[Saved entries]
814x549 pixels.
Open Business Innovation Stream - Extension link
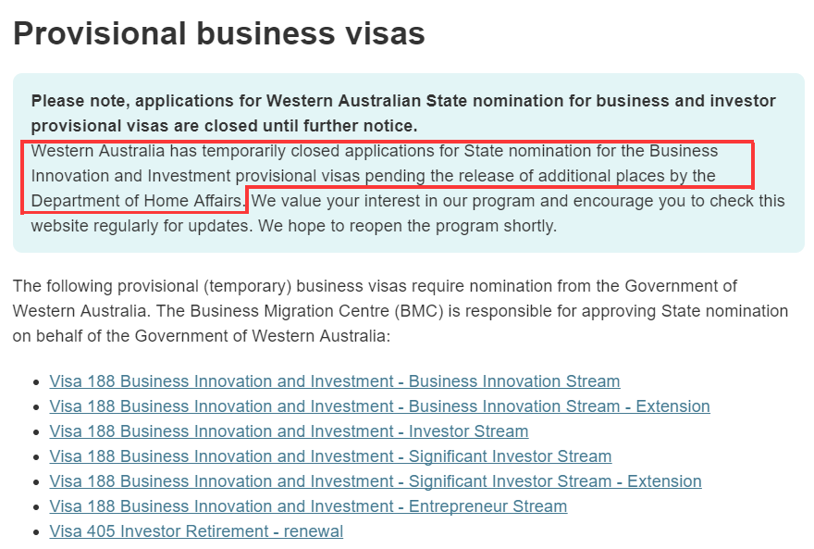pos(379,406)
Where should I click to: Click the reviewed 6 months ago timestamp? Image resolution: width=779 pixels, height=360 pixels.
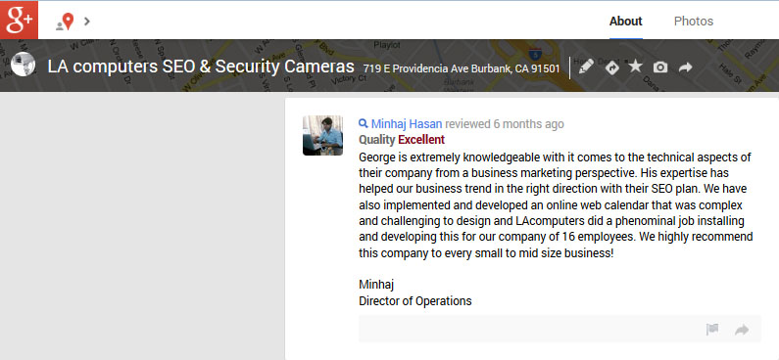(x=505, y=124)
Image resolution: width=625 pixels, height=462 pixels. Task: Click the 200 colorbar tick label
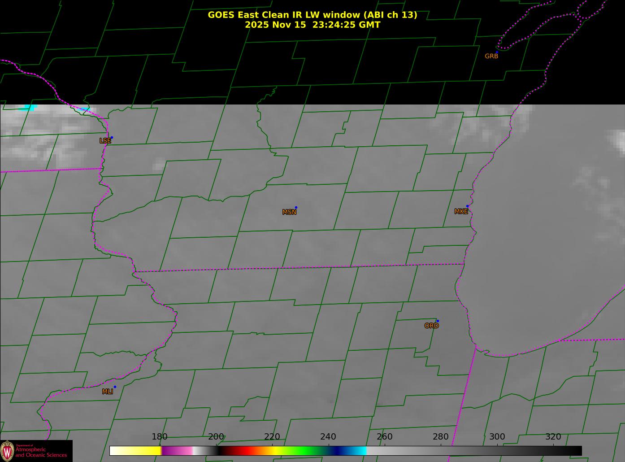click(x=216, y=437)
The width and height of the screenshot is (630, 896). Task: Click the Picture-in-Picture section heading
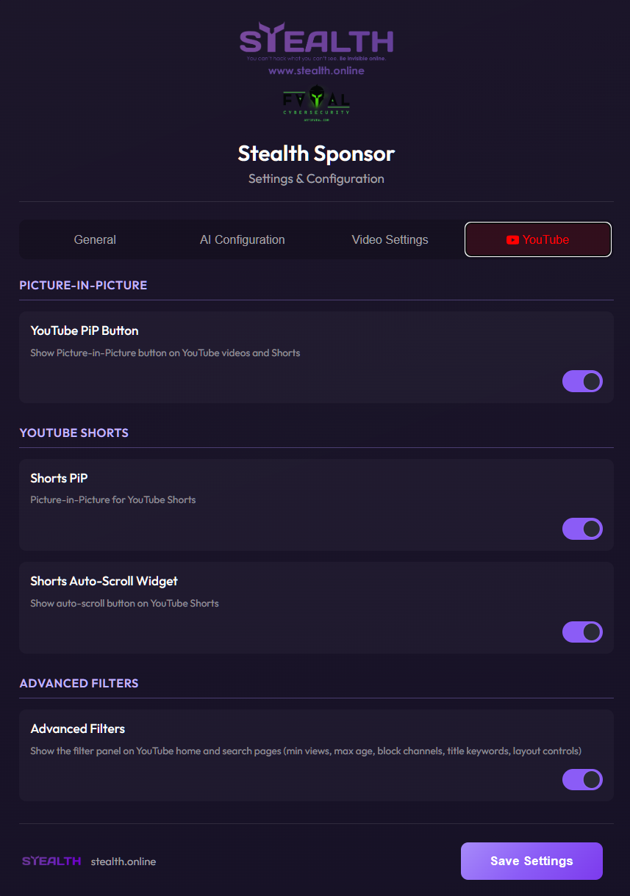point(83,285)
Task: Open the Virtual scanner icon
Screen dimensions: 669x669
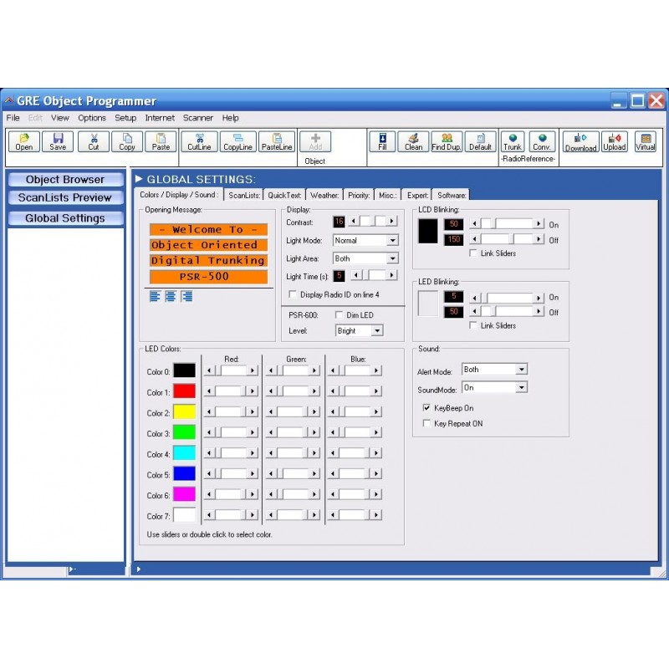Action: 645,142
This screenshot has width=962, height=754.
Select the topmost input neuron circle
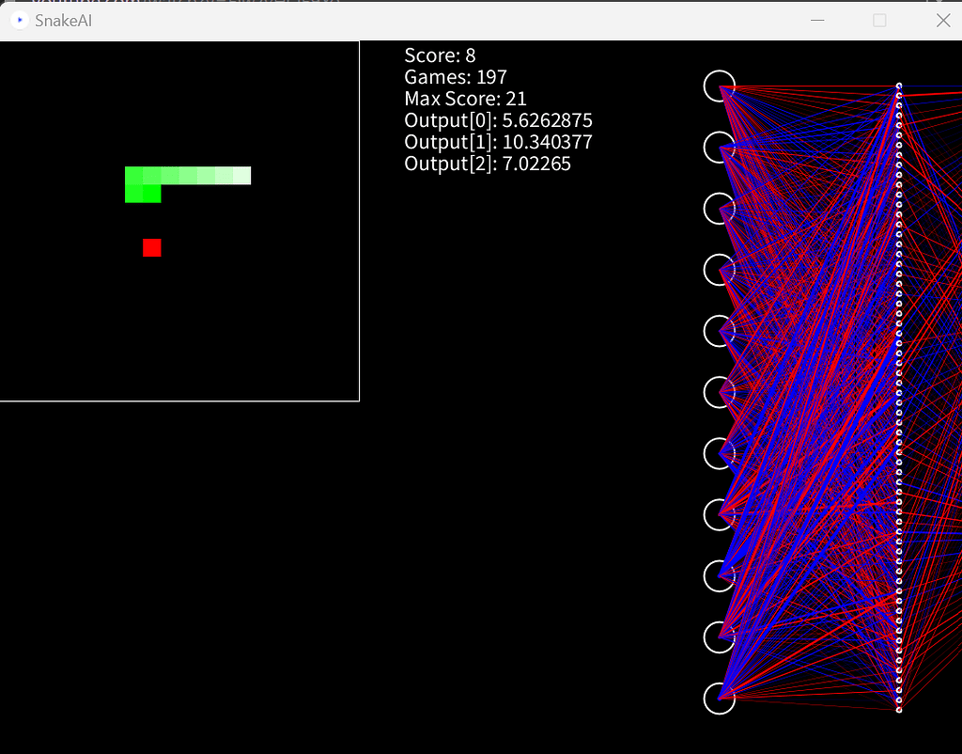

• _What this task involves_
Write every line above out again exactly; pictures do not belong in the copy.

• _Answer to this exercise_
814x549 pixels.
Open Business Innovation Stream - Extension link
pos(379,406)
Where should I click to: Click the reviewed 6 months ago timestamp? Image resolution: width=779 pixels, height=360 pixels.
(x=505, y=124)
Image resolution: width=625 pixels, height=462 pixels. Task: Click the 200 colorbar tick label
click(x=216, y=437)
The width and height of the screenshot is (630, 896). Task: Click the Picture-in-Picture section heading
point(83,285)
Task: Open the Virtual scanner icon
Screen dimensions: 669x669
Action: 645,142
This screenshot has width=962, height=754.
Select the topmost input neuron circle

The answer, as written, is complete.